2. 7 The Company reserves the right to immediately suspend the Service, including upon notice from a third party, if: (i) the Customer substantially or repeatedly violates this SO, rules of law, or uses the Service for unlawful purposes; (ii) the Company is required to do so in order to comply with a rule of law or an order of the Authority; (iii) the Company reasonably and justifiably believes that the Customer's conduct results in damage or liability to another Customer, a third party, or the Company itself; (iv) the Customer enters through the Services and products unquestionably unlawful content.

2.8 In the aforementioned cases, the Customer, also following e-mail communication from the Company, shall immediately eliminate the causes of the dispute or provide appropriate documentation proving the full compliance of the activity performed by him/her with the applicable regulations. In the event of failure to respond immediately, the Company shall have the right to terminate the contract immediately, without prejudice to the right to full payment of consideration and the Company's right to full compensation for damages suffered.

Article 3 - DURATION - RENEWAL - WITHDRAWAL.

3.1 In order to allow the Customer to test the features of the Service, The Company may decide - at its sole discretion - to offer the Customer the opportunity to benefit from a free, non-binding period of use of the Service equal to 1 (one) month (hereinafter, "Trial Period").

3.2 Upon expiration of the Trial Period, if the Customer communicates its intention not to continue using the Service, the Service will be deactivated, resulting in the deletion of the contents related to the previous Trial Period.

3.3. Where, on the other hand, the Customer decides to continue using the Service, the same will be perfected, and will continue with a duration of 1 (one) year, starting from the expiration of the Trial Period.

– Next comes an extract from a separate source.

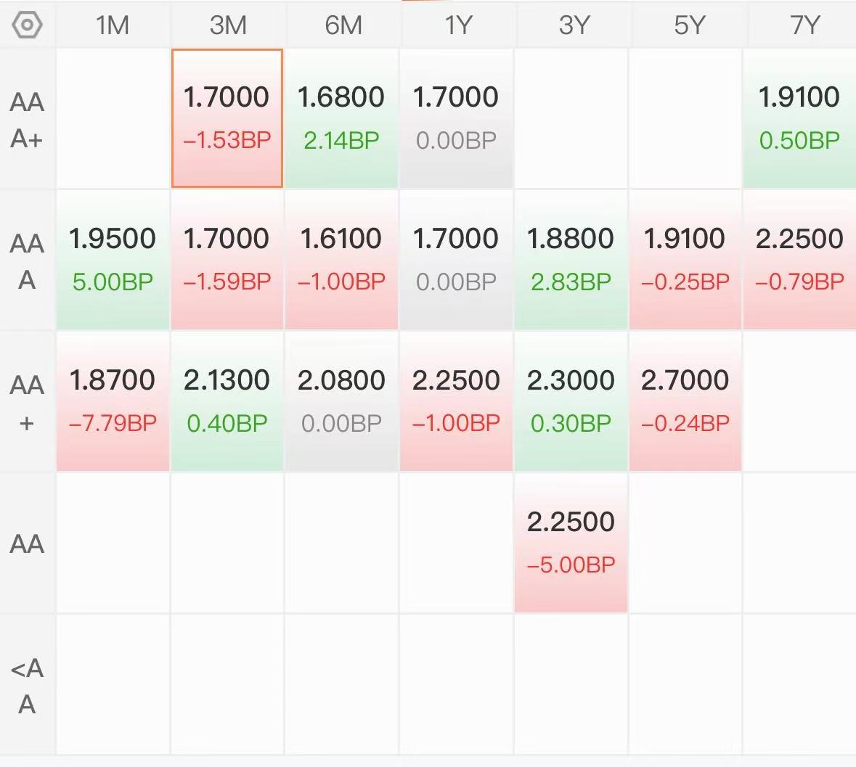Select the AA rating row label
This screenshot has height=767, width=856.
28,544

3.4 Depending on the choice made during the purchase procedure or even subsequently from its control panel, the first renewal and subsequent renewals of the Service may take place as follows:
(a) In the case of expiration with automatic renewal and payment by credit card, the fees will be charged, in the terms provided and under the conditions existing at the time of renewal, as indicated in the Control Panel, directly by the Company on the Customer's credit card, after notification by e-mail. If it is not possible for the Company to make such a charge, the contract will not be able to renew automatically and the same shall be deemed to have expired and/or not been renewed within the stipulated term. In this situation, the Customer may renew the service by following the procedure described in letter c) below
b) In the case of expiration with automatic renewal and payment by a system other than credit card, the Company will proceed, at least twenty days before the expiration date and after notification by e-mail, to make the renewal and send an invoice to the Customer, which must be paid within the terms provided therein. The invoice and related payment instructions will be sent by surface mail to the address stored in the records at the time of the order. In the event that the Customer fails to make payment within the terms provided, the Company may discontinue the provision of the Service at any time;
c) In the case of expiration without automatic renewal, the Customer may request the Company, through the online procedure, to renew the Service within the terms that will result on the Customer's Control Panel and at the technical and economic conditions in place at the time of the renewal of the service and by performing the renewal procedure provided therein.

3.4 Upon expiration, if this Service Order is not renewed, it will cease to be effective and the Company, accordingly, will discontinue the provision of the Service. Consequently, the website covered by the Service will no longer be visible. The content published by the Customer may be retrieved with the renewal of the Service within 30 (thirty) days after the expiration.

3.5 Each Party shall have the right to terminate the Contract by written notice to the other Party, with at least 30 (thirty) days' notice. Upon expiration of said term, this SO shall be deemed terminated and the Service shall be deactivated. In case of exercise of the right of termination by the Customer, the Company shall not refund the fees for the services not yet fulfilled; in case of termination by the Company, the Company shall refund the Customer the portion of the amount paid corresponding to the unused days until the natural expiration of the Service, minus the costs to be incurred or incurred. Any further reimbursement, indemnification or compensation in favor of the Customer is excluded.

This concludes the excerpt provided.